Defense Contract Management Agency

Agency overview
- Formed: 2000
- Headquarters: Fort Lee, Virginia, United States;
- Employees: 9,526 civilian 542 military
- Annual budget: $1.54 billion
- Agency executive: VADM Stephen R. Tedford, Director;
- Website: www.dcma.mil

= Defense Contract Management Agency =

Agency in the US federal government

The Defense Contract Management Agency (DCMA) is an agency of the United States federal government reporting to the under secretary of defense for acquisition and sustainment. It is responsible for administering contracts for the Department of Defense (DoD) and other authorized federal agencies. Its headquarters is located at Fort Lee, Virginia. DCMA also administers Foreign Military Sales contracts.

== Operations ==
DCMA provides specialized price and cost oversight to ensure that the government pays a fair and reasonable price for defense goods, particularly in non-competitive environments. This includes monitoring contractor compliance with the Truth in Negotiations Act (TINA), which mandates the certification of accurate, complete, and current cost or pricing data for sole-source contracts exceeding the statutory threshold. Under the National Defense Authorization Act for Fiscal Year 2026, the DCMA began implementing guidance to raise this mandatory disclosure threshold to $10 million for defense contracts entered into after June 30, 2026.

=== Aircraft Integrated Maintenance Operations ===
The Aircraft Integrated Maintenance Operations (AIMO) Command is part of DCMA, and it focuses on aircraft maintenance. It has operations in several U.S. locations, including Eglin Air Force Base in Florida; St. Augustine, Florida; Oklahoma City, Oklahoma; Greenville, South Carolina; and San Antonio, Texas.

It was established on August 10, 2003, replacing Southeast Aircraft Operations (SEAO), and became its own command in October 2020. The current commander of AIMO is Gabriel Hohner since March 2, 2023; the immediate prior commander was Jeffrey Carty (a resident of Meredith, New Hampshire), who had served starting in March 2020.

==History==
Contract administration within DoD has been studied and modified for many years. In the early 1960s, a study was commissioned by the Secretary of Defense to examine the entire DoD contracting process. Known as "Project 60," the findings pointed to numerous benefits of consolidating contract administration and audit. At that time, each defense agency and military service was administering and auditing its own contracts, which resulted in a great amount of duplicate effort. Many of the contract administration responsibilities were eventually moved to the Defense Logistics Agency (DLA). However, the military services continued to retain oversight of the major weapon systems acquisition programs.
########
### SHORT EXERCISE 1
In the rows below, turn the lines from the line with "This screenshot has width=960, height=413." to the line with "I will 217,125." into a numbered list, both ends included and blank lines omitted.

### MATERIAL
########
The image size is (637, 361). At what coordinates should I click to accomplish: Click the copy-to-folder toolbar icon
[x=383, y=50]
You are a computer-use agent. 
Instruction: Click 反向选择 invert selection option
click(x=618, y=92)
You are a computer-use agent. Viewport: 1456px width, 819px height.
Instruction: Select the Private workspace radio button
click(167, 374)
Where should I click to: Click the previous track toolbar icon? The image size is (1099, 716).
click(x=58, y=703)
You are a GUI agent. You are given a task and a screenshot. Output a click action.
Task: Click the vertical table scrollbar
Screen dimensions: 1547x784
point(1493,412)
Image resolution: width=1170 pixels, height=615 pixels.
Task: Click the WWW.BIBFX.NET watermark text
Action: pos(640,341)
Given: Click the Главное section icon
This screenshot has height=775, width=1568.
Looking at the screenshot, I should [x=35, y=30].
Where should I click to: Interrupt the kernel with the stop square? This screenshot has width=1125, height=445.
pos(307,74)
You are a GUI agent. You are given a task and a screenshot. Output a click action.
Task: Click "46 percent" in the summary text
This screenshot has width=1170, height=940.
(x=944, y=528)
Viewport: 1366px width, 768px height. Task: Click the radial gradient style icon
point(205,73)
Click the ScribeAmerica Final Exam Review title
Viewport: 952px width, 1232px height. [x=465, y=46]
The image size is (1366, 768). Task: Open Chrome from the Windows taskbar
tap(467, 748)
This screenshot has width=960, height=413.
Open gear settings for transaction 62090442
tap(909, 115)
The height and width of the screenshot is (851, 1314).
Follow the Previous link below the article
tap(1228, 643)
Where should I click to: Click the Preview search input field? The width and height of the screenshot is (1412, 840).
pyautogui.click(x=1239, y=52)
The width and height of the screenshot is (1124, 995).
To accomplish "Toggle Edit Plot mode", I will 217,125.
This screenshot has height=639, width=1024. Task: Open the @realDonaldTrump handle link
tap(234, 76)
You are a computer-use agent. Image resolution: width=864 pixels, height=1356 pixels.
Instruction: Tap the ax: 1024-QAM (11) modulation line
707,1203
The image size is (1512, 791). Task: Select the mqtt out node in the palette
########
### SHORT EXERCISE 2
Go on with the article on the Defense Contract Management Agency, starting after its last sentence.

### REPLY 1
1. This screenshot has width=960, height=413.
2. Open gear settings for transaction 62090442
3. tap(909, 115)
4. The height and width of the screenshot is (851, 1314).
5. Follow the Previous link below the article
6. tap(1228, 643)
7. Where should I click to: Click the Preview search input field? The width and height of the screenshot is (1412, 840).
8. pyautogui.click(x=1239, y=52)
9. The width and height of the screenshot is (1124, 995).
10. To accomplish "Toggle Edit Plot mode", I will 217,125.

### REPLY 2
=== Defense Contract Management Command ===
The contract administration process was again reviewed in 1989. Citing continued problems with the manner in which the services were administering contracts, a Defense Management Review Decision (DMRD) 916 recommended the establishment of a joint command to administer defense contracts, to ensure that consistent policies and standards were applied to the defense acquisition process. Defense Contract Management Command (DCMC) was established as a command within the Defense Logistics Agency in February 1990 to satisfy the findings of DMRD 916.

=== DCMC transition to DCMA ===
On March 27, 2000, DCMC was renamed as the Defense Contract Management Agency and established independently from DLA. In DoD Directive 5105.64, the Deputy Secretary of Defense formally established the mission, responsibilities and functions of DCMA; save for 18 specific exceptions detailed in the Defense Federal Acquisition Regulation Supplement, DoD activities normally delegate a wide variety of contract administration functions to DCMA.

The DCMA headquarters moved from a northern Virginia location to Fort Lee, Virginia, as part of the federal 2005 Base Realignment and Closure process. The new headquarters was dedicated as Herbert Homer Hall on September 15, 2011. Homer was a DCMA employee killed in the September 11, 2001, terrorist attacks.

According to the DoD's Fiscal Year 2015 Budget Estimate, DCMA had 10,637 civilian and 472 military personnel, located in
over 740 locations, managing over 19,000 contractors and nearly 350,000 active contracts. The operations and maintenance budget estimate for fiscal year 2015 was approximately $1.3 billion. By 2019, those numbers changed slightly. As of 14 January 2019, DCMA had 11,641 civilians and 552 military assigned. Number of contractors and number of active contracts remained roughly constant. Total contracts serviced were valued at $5.2 trillion and authorized contractor payments per day was valued at $678 million.

==DCMA seal, duty badge, and lapel pin==

Defense Contract Management Agency seal

The DCMA Seal is pictured above. The eagle represents courage, honor, and dedicated service to the United States, represented by the shield of thirteen pieces. The thirteen pieces of the shield represent the original thirteen colonies that became the first thirteen states. The thirteen pieces are joined together by the blue chief, representing Congress. The eagle is clutching thirteen arrows and an olive branch with thirteen leaves and thirteen olives, similar to the Great Seal of the United States. The eagle is superimposed atop a map of the world, representing DCMA's global mission. The rays emanating from the center to the thirteen stars represent glory. The color blue matches the canton of the American flag and signifies vigilance, perseverance, and justice. The circle shape and blue color are also reminiscent of the official seal of the Department of Defense.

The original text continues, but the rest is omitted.